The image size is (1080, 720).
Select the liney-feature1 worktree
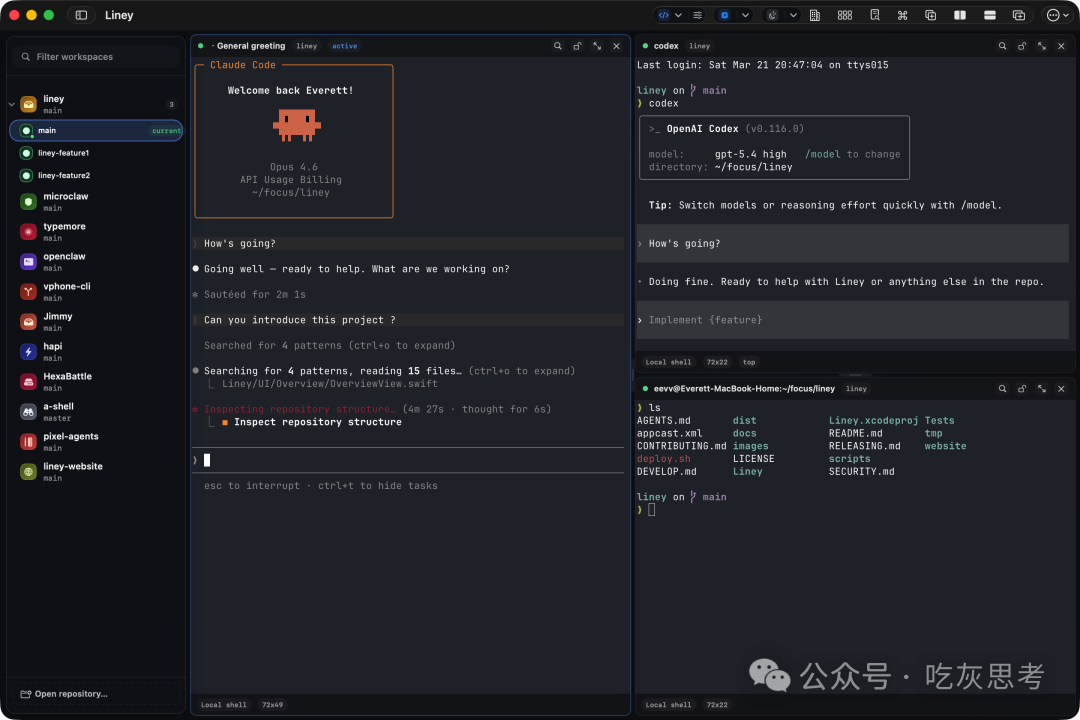pyautogui.click(x=64, y=153)
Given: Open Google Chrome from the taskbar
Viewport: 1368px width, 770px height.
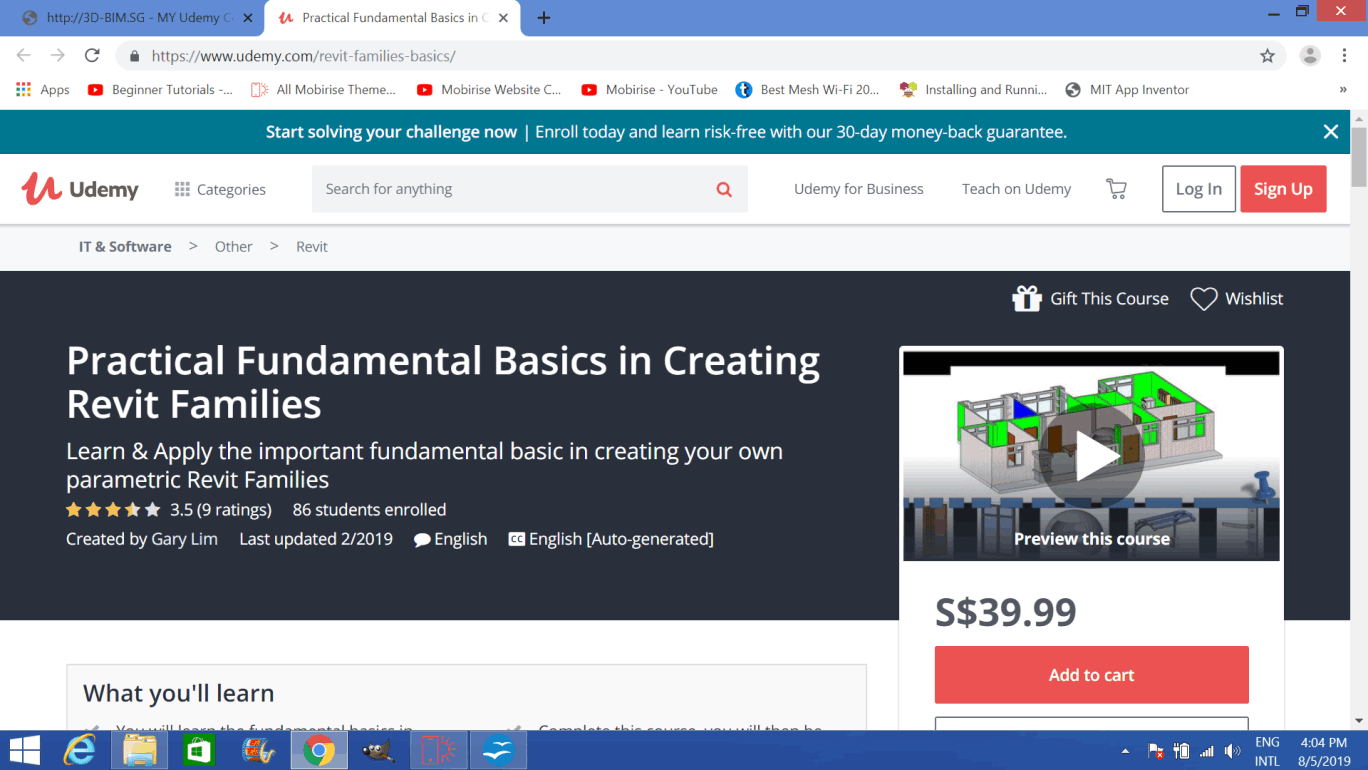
____
# WORK ITEM
Working from the lines above, reproduce the material exactly and exclude its pictures.

# EXPECTED ANSWER
The image size is (1080, 720).
Select the liney-feature1 worktree
pyautogui.click(x=64, y=153)
Given: Open Google Chrome from the taskbar
Viewport: 1368px width, 770px height.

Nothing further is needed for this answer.